4. Cloning and skin cells
Another confusion of a basic philosophical principle. Seidensticker's "intuition" here fails because he fails to make a distinction between active and passive potentialities. Human skin cells are only potential persons in the same sense that the flour and sugar are a potential cake. Left alone, they will die, not develop into a more mature human being. Conversely, the human zygote from fertilization has the active potentiality to develop herself into a more mature version of herself. There is a clear difference between a skin cell and a human zygote; it's just basic biology.
5. Saving another person's life
Finally, Seidensticker finishes by arguing that you might give up your life for a stranger, but you wouldn't give up your life for a blastocyst. But how does he know this? I think the question is confused as no one can seriously be expected to give up their life for a blastocyst, as the child is no longer a blastocyst when the mother finds out she's pregnant, or when she can first feel the baby kicking. If the blastocyst dies, no one will even know about it because at that point the zygote is still on her way to implanting in the uterus (and I refer to the zygote as "she" because her gender is written into her DNA, even though it's not visible yet).

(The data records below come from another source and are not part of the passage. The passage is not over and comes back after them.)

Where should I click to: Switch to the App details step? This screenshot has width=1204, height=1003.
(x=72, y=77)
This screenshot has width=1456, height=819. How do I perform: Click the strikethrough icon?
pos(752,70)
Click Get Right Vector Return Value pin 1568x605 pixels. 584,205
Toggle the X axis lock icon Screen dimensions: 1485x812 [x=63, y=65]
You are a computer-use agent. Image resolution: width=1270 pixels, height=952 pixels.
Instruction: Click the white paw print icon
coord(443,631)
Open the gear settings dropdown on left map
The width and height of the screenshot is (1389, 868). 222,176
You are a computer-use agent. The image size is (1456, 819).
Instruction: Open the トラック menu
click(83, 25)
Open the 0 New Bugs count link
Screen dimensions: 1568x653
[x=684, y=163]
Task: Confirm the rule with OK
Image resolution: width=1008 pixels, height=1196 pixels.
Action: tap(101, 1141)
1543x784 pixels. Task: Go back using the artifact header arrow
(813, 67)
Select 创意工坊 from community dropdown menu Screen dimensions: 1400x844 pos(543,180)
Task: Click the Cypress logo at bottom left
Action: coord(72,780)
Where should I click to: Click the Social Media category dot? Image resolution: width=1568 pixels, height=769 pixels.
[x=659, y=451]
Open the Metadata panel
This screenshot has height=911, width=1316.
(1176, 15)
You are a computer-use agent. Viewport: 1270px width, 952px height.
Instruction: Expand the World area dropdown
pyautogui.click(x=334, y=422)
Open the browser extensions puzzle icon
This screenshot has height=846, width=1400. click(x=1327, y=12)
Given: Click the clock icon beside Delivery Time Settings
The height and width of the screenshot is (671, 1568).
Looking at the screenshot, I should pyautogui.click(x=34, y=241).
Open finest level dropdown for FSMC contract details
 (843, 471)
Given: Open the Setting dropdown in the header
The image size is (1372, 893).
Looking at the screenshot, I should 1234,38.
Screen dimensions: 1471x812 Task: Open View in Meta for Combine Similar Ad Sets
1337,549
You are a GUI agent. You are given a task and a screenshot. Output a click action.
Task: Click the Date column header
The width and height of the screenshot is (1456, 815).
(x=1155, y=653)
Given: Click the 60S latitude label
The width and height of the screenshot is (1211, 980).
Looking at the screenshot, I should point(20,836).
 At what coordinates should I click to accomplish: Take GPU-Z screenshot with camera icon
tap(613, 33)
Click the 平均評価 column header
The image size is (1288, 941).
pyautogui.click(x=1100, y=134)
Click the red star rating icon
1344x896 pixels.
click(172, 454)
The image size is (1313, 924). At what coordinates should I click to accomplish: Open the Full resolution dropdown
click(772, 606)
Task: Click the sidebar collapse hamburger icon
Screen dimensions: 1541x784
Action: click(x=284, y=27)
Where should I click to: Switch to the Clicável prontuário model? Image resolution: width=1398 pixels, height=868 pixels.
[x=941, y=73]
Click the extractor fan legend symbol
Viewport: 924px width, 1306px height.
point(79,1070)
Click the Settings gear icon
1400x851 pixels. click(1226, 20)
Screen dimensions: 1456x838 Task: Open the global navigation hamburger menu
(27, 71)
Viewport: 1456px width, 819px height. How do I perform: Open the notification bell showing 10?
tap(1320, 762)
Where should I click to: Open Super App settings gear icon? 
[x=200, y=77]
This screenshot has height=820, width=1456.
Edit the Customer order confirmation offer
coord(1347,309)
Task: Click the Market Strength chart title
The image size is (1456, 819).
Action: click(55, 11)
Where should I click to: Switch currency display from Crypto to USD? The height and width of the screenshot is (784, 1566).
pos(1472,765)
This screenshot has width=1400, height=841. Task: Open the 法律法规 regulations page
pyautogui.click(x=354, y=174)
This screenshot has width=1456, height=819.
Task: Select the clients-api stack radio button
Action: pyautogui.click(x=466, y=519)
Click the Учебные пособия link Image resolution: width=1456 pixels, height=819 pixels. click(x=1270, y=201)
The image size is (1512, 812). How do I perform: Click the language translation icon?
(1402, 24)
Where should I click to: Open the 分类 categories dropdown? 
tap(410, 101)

So this question is just confused. First, not only would not everyone give their lives for a stranger (and I don't think we have a moral obligation to do so), but second no one could possibly give their lives for a blastocyst. But let's move the pregnancy forward a little bit. Would women give their lives for their unborn human embryo? I have argued elsewhere that a woman should not be legally compelled to continue a life-threatening pregnancy, if a pregnancy were ever truly life-threatening and if the child could not be delivered, but some women actually do choose to go through with a life-threatening pregnancy, choose to risk their own lives for the life of their unborn child. Here's one such example of a woman giving up her life for her unborn child.
It's ironic that Seidensticker would end his article with a quote by Martin Luther King, Jr., who surely would have stood up for the rights of the unborn today as he stood up for the rights of blacks in the 1950's and '60's. After all, the reasons that we should treat blacks as persons are the same reasons we should treat the unborn as persons. Every reason that blacks are equal to us are the reasons that the unborn are equal to us -- because of our common human nature.
Seidensticker's intuitions are clearly mistaken on this matter, and his arguments don't really support his case. In fact, they actually support the pro-life position, not the pro-choice position. Next time, I'll respond to Seidensticker's "spectrum argument" against unborn personhood. And now, I'll take the lead from Seidensticker and end with a thought-provoking quote.
"You say 'A' is white and 'B' is black. It is color, then: the lighter having the right to enslave the darker? Take care. By this rule, you are a slave to the first man you meet with a fairer skin than your own.
You do not mean color exactly -- You mean the whites are intellectually the superiors of the blacks, and therefore have the right to enslave them? Take care again: By this rule you are to be a slave to the first man you meet with an intellect superior to your own.
But you say it is a question of interest, and, if you can make it your interest, you have the right to enslave another. Very well. And if he can make it his interest, he has the right to enslave you."